A Polícia Civil do Estado do Ceará (PCCE) estendeu a lista de crimes que podem ser registrados na Delegacia Eletrônica (Deletron) desde a última segunda-feira (23). Agora também é possível fazer denúncias de maus-tratos a animais no Ceará sem sair de casa e transformá-las em um Boletim Eletrônico de Ocorrência (BEO) para investigação imediata. O documento digital tem a mesma validade do Boletim de Ocorrência (BO) feito fisicamente em uma delegacia. A inclusão do crime na forma virtual faz parte de uma série de medidas do Governo do Estado para a contenção da proliferação do novo coronavírus (Covid-19). No momento, o registro desse tipo de crime será feito exclusivamente online.

Mas você sabe o que pode ser caracterizado como maus-tratos aos animais? Algumas atitudes podem ser enquadradas e estão expressamente previstas no artigo 32 da Lei de Crimes Ambientais (Lei nº 9.605/1998): “praticar ato de abuso, maus-tratos, ferir ou mutilar animais silvestres, domésticos ou domesticados, nativos ou exóticos” e ainda “quem realiza experiência dolorosa ou cruel em animal vivo, ainda que para fins didáticos ou científicos, quando existirem recursos alternativos”. Outras condutas como abandonar, agredir, atropelar, submeter o animal a tarefas exaustivas, manter e amontoar animais em ambientes insalubres e sem higiene adequada também podem ser caracterizadas como maus-tratos aos bichos. Para configurar o crime, é necessário que haja dolo, ou seja, que o agente tenha a intenção ou assuma o risco de praticar a conduta criminosa.

Para facilitar o cadastro das ocorrências na Delegacia Eletrônica, basta que o usuário acesse o site https://www.delegaciaeletronica.ce.gov.br/beo/, em qualquer dispositivo com acesso à internet, preencha corretamente todos os dados solicitados e escreva um breve relato sobre o fato denunciado. Caso possua fotos, vídeos, relato de testemunhas, laudos veterinários, dados do agressor, dados do veículo envolvido na ocorrência ou qualquer outra evidência que possa colaborar com sua denúncia, aguarde contato dos investigadores enquanto seu BEO é autenticado. A Polícia Civil do Ceará assegura a privacidade dos usuários com o sigilo das informações.
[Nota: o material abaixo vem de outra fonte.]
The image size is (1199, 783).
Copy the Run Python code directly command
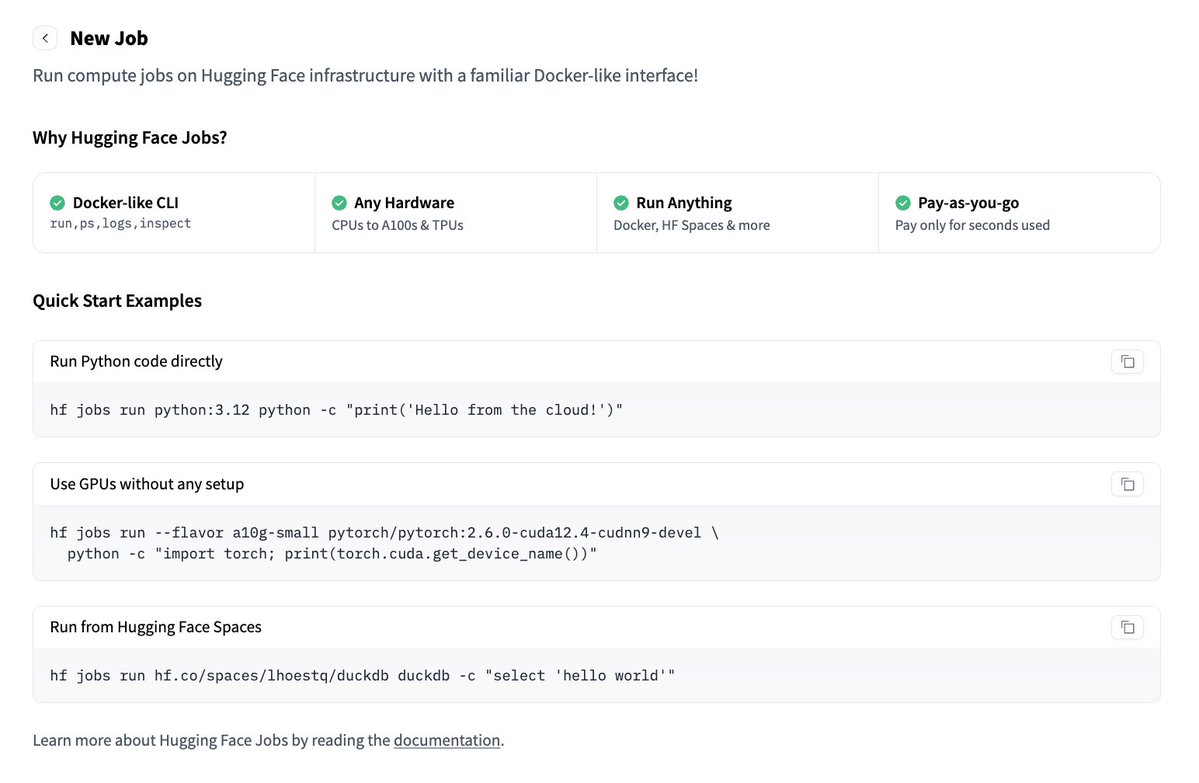click(1127, 362)
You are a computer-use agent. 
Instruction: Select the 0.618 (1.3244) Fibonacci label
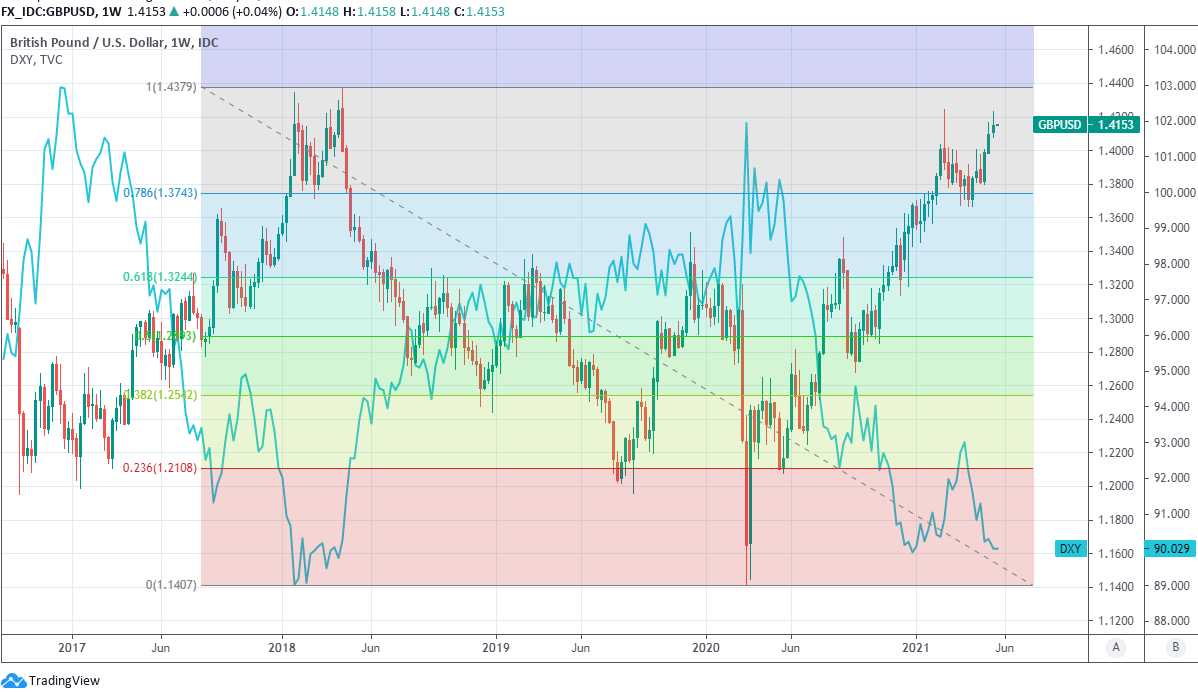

As denúncias na Capital e Região Metropolitana de Fortaleza são investigadas pela Delegacia de Proteção ao Meio Ambiente (DPMA). No interior, os procedimentos são apurados pela unidade local responsável pelo município onde ocorreu o fato.

Delegacia especializada
A Delegacia de Proteção ao Meio Ambiente (DPMA) é a unidade policial especializada em apurar os crimes que violam a Lei de Crimes Ambientais em Fortaleza e Região Metropolitana. Criada em 2018, a DPMA reúne oito policiais civis com formação acadêmica, profissional e humanitária voltada para a causa ambiental. A delegacia funciona dentro do Complexo de Delegacias Especializadas (Code) da PCCE, localizado na Rua Professor Guilhon, 606, bairro Aeroporto. O atendimento ao público é feito das 8h às 17h.

Os trabalhos policiais na DPMA contam com apoio de parceiros municipais, estaduais e federais que auxiliam as atividades da delegacia quando necessário. São elas: a Coordenadoria Especial de Proteção e Bem-Estar Animal (Coepa) da Secretaria Municipal da Conservação e Serviços Públicos (SCSP) de Fortaleza, a Coordenadoria Estadual de Proteção e Defesa dos Animais (Coani) da Secretaria do Meio Ambiente do Ceará (Sema), o Conselho Regional de Medicina Veterinária do Ceará (CRMV-CE), a Faculdade de Medicina Veterinária (FAVET) da Universidade Estadual do Ceará (Uece), a Superintendência Estadual do Meio Ambiente (Semace), o Instituto Brasileiro do Meio Ambiente e dos Recursos Naturais Renováveis (Ibama), além do Batalhão de Polícia de Meio Ambiente (BPMA) da Polícia Militar do Ceará (PMCE) e do Corpo de Bombeiros Militar do Estado do Ceará (CBMCE).